A Argentina le está costando digerir su derrota en la final del Mundial. Fue dominada de cabo a rabo por España y ni llegó a tirar a puerta. Sorprendió ver al equipo albiceleste lejos de su nivel mostrado en otras rondas, llegando a convertirse en el equipo más goleador. Las teorías conspiranoicas no tardarían en llegar y ahora se recogen peticiones para repetir el encuentro.
En la campaña señalan directamente al árbitro Slavko Vinčić y lo acusan de «corrupto»: «La reciente final entre Argentina y España fue empañada por la actuación polémica y corrupta del árbitro, quien, según pruebas de video, fue comprado para influenciar el resultado del partido».

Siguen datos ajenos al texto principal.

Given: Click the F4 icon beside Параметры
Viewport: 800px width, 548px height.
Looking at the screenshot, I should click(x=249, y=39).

«Pedimos a la FIFA que revise estos incidentes con seriedad y transparencia, y que considere repetir la final, esta vez sin la influencia de un árbitro corrupto. Es crucial que ingrese un árbitro imparcial y justo para que el resultado refleje verdaderamente el mérito de los equipos participantes», continúa la petición que tiene un ritmo de una nueva firma cada pocos segundos.

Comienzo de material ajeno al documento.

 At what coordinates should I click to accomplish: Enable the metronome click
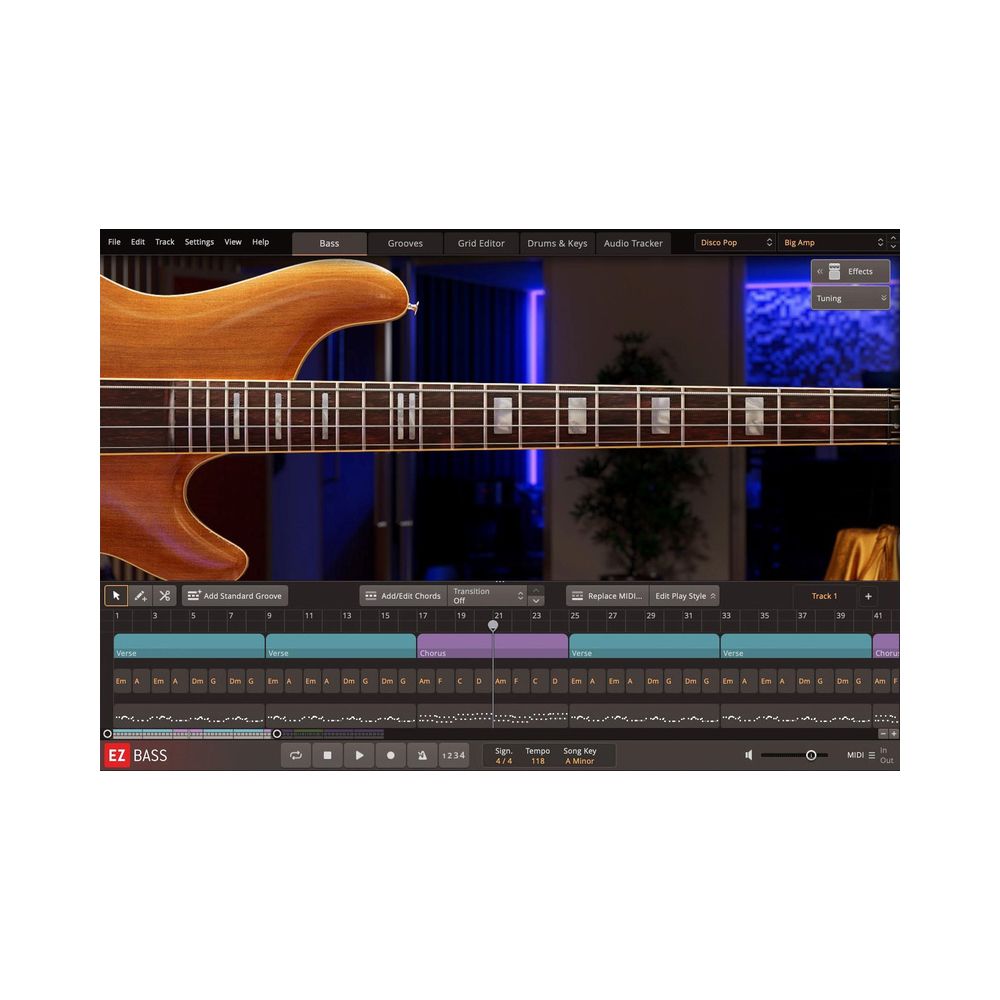coord(421,755)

Evidentemente desde la FIFA consideran que fue un buen arbitraje y las acciones polémicas se centran de hecho en comportamientos agresivos en el equipo argentino al final del partido. El organismo ha abierto de hecho investigaciones sobre esos hechos.

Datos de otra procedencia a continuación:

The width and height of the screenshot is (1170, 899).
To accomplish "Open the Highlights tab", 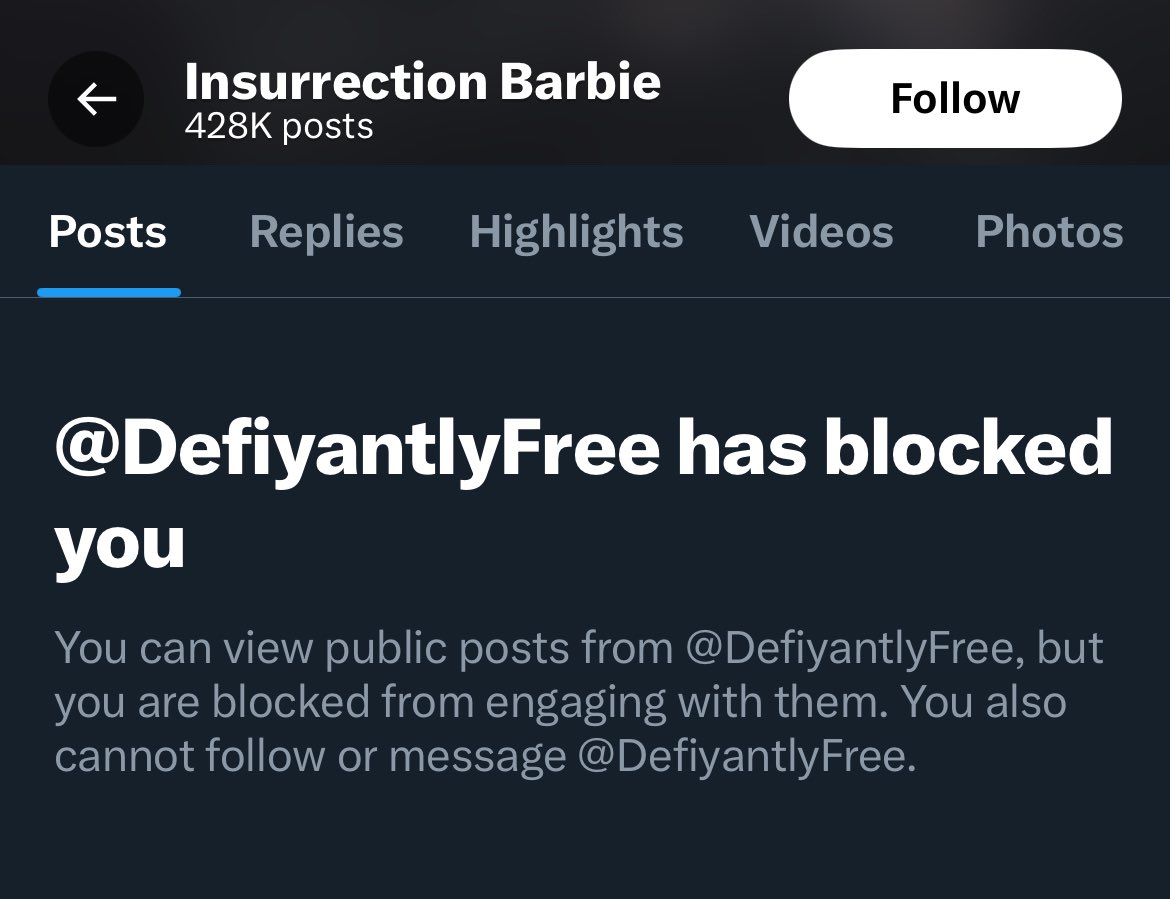I will (x=576, y=232).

Enzo Fernández fue expulsado por doble amarilla después de una agresiva entrada sobre Cubarsí. Más tarde el colegiado anularía un gol a Nico Williams en una acción protestada por el combinado español. La tangana se originó después de que Nahuel Molina le propinase un puñetazo e Eric García cuando corría cerca suya tras el pitido final. Este se giró para pedir explicaciones y apareció Paredes, que le cogió del cuello. Llegó a modo de ayuda Gavi y también fue tirado al suelo por Paredes.
Un árbitro polémico
En 2020 fue detenido en Bosnia y Herzegovina mientras se encontraba en un establecimiento investigado por las autoridades. Según las informaciones publicadas, en el inmueble se encontraban 9 mujeres y 26 hombres. Durante la intervención, los agentes incautaron 10.000 euros en efectivo, armas y una importante cantidad de cocaína. Quedó en libertad tras prestar declaración y nunca fue acusado de ningún delito, por lo que pudo seguir haciendo su trabajo.